◆ Set problem: Copy out the lines from the one containing "The height and width of the screenshot is (1028, 866)." through the end, word for word, with both ends included. Leave the pictures out.

[Screen-element location lines]
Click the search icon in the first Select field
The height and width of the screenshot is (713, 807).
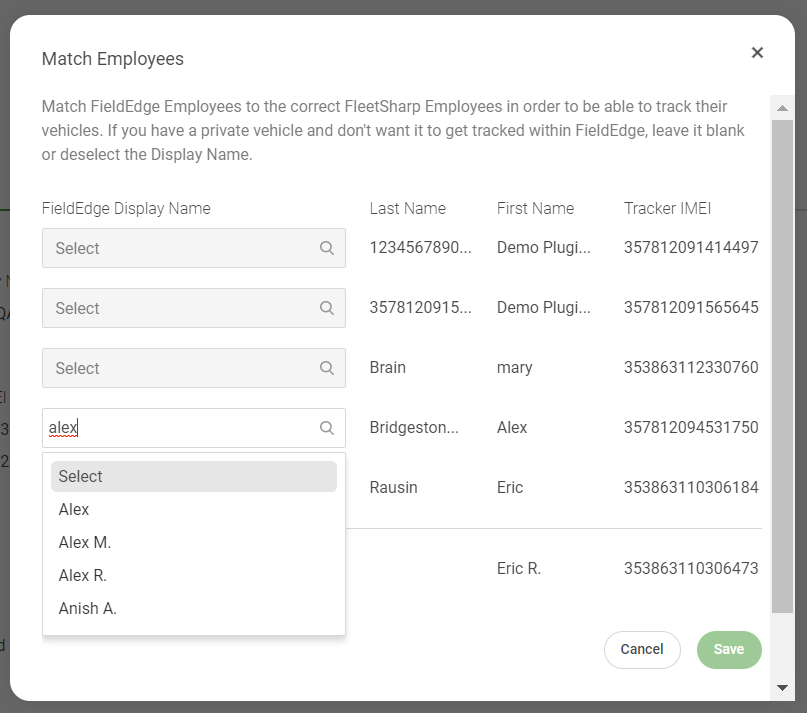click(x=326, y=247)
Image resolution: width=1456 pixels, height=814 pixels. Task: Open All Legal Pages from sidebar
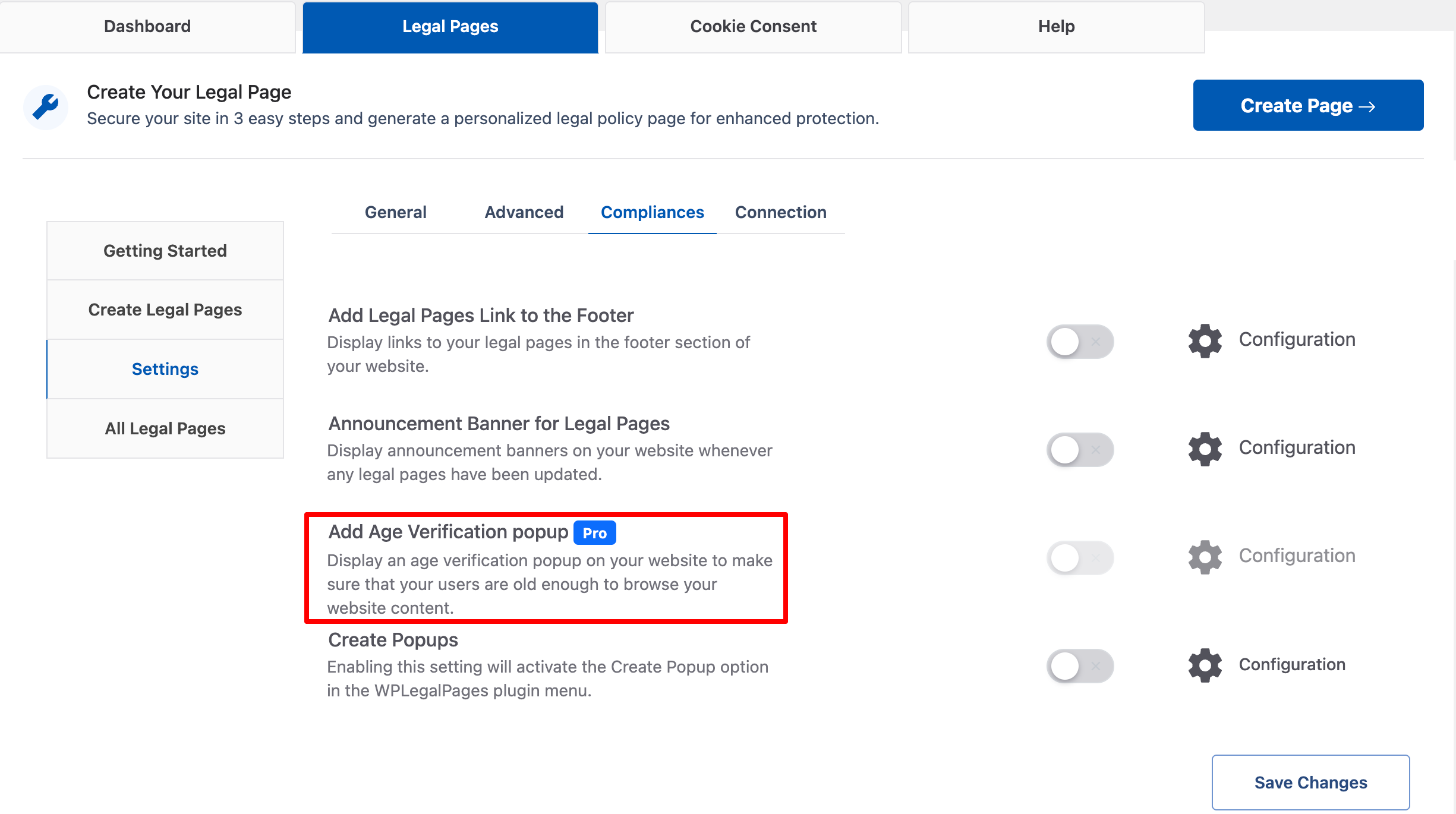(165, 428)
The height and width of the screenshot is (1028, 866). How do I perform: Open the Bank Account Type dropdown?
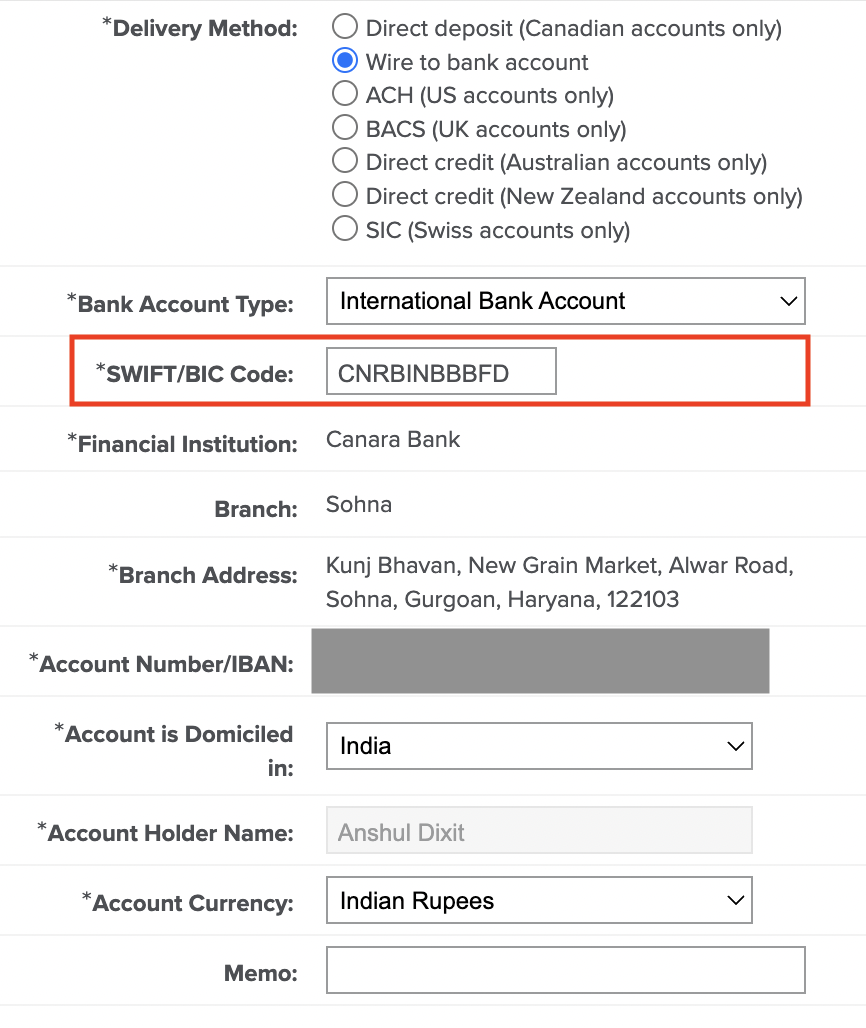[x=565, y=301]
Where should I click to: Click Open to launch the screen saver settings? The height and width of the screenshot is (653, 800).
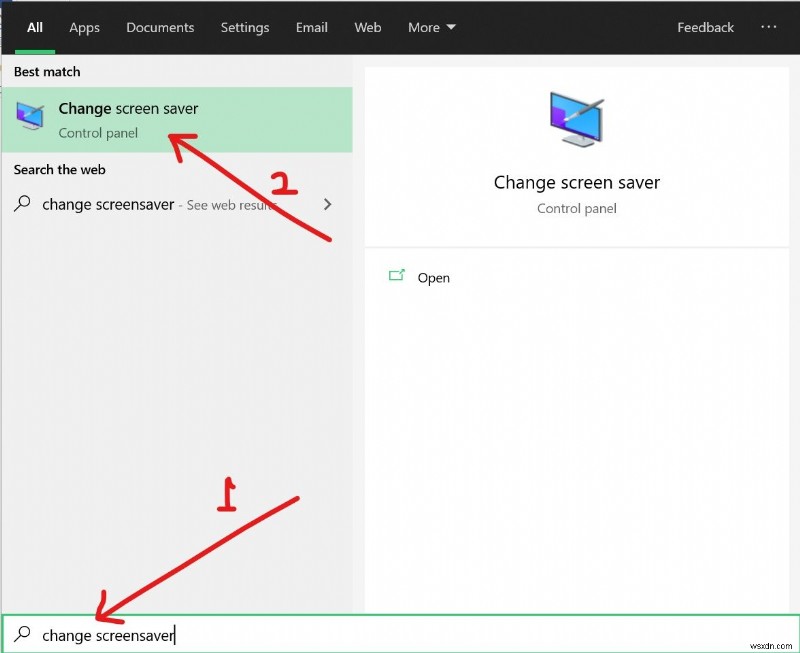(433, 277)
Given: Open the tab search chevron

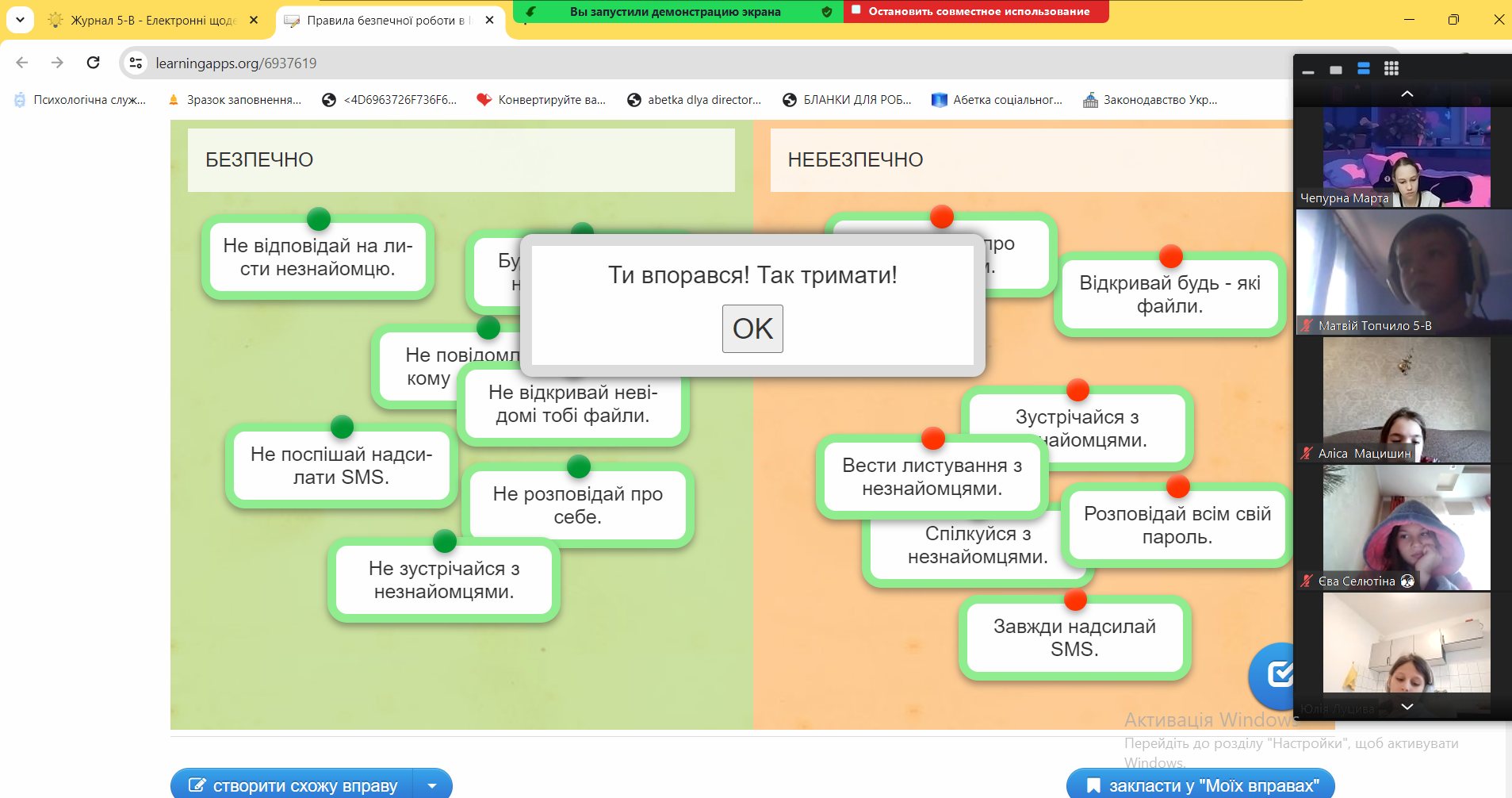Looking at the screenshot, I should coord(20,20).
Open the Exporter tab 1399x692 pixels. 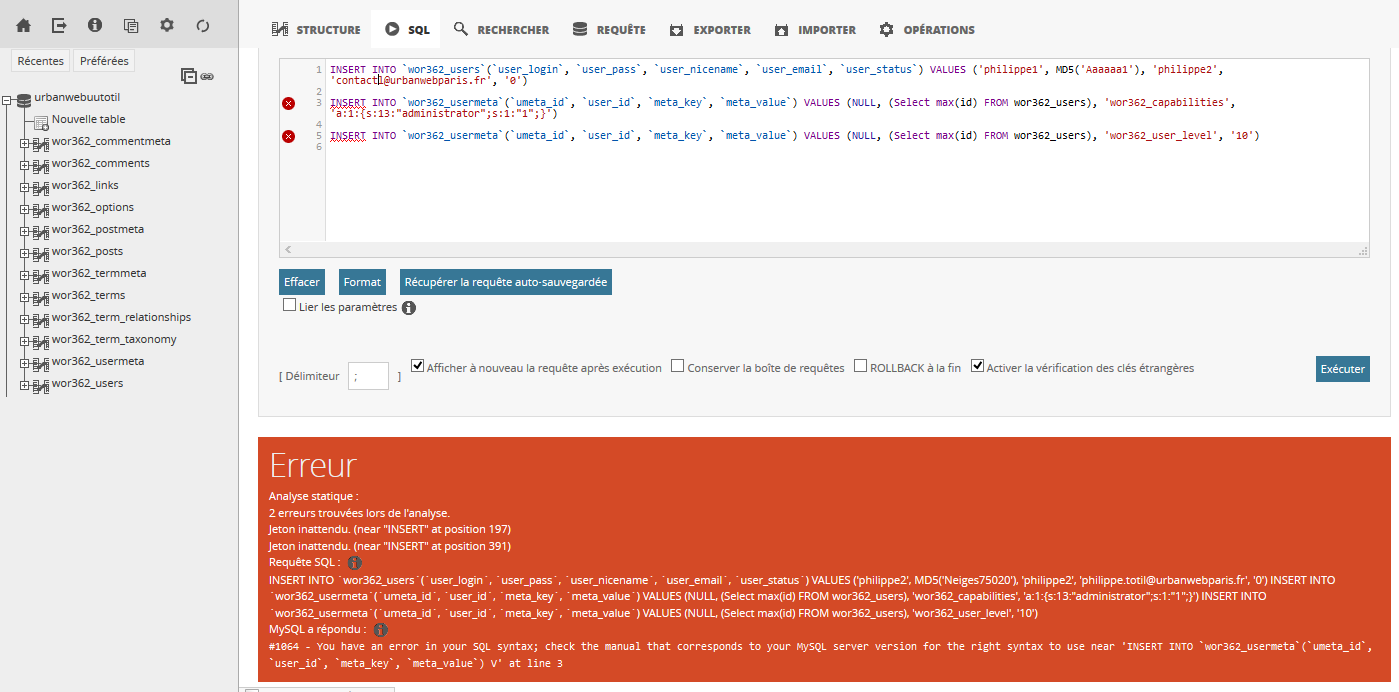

◆ Solution to this exercise:
The height and width of the screenshot is (1028, 866). How do I perform: Open the Bank Account Type dropdown?
[x=565, y=301]
Where should I click to: Click Open to launch the screen saver settings? The height and width of the screenshot is (653, 800).
(433, 277)
Given: Open the tab search chevron

Looking at the screenshot, I should coord(20,20).
Open the Exporter tab 1399x692 pixels. 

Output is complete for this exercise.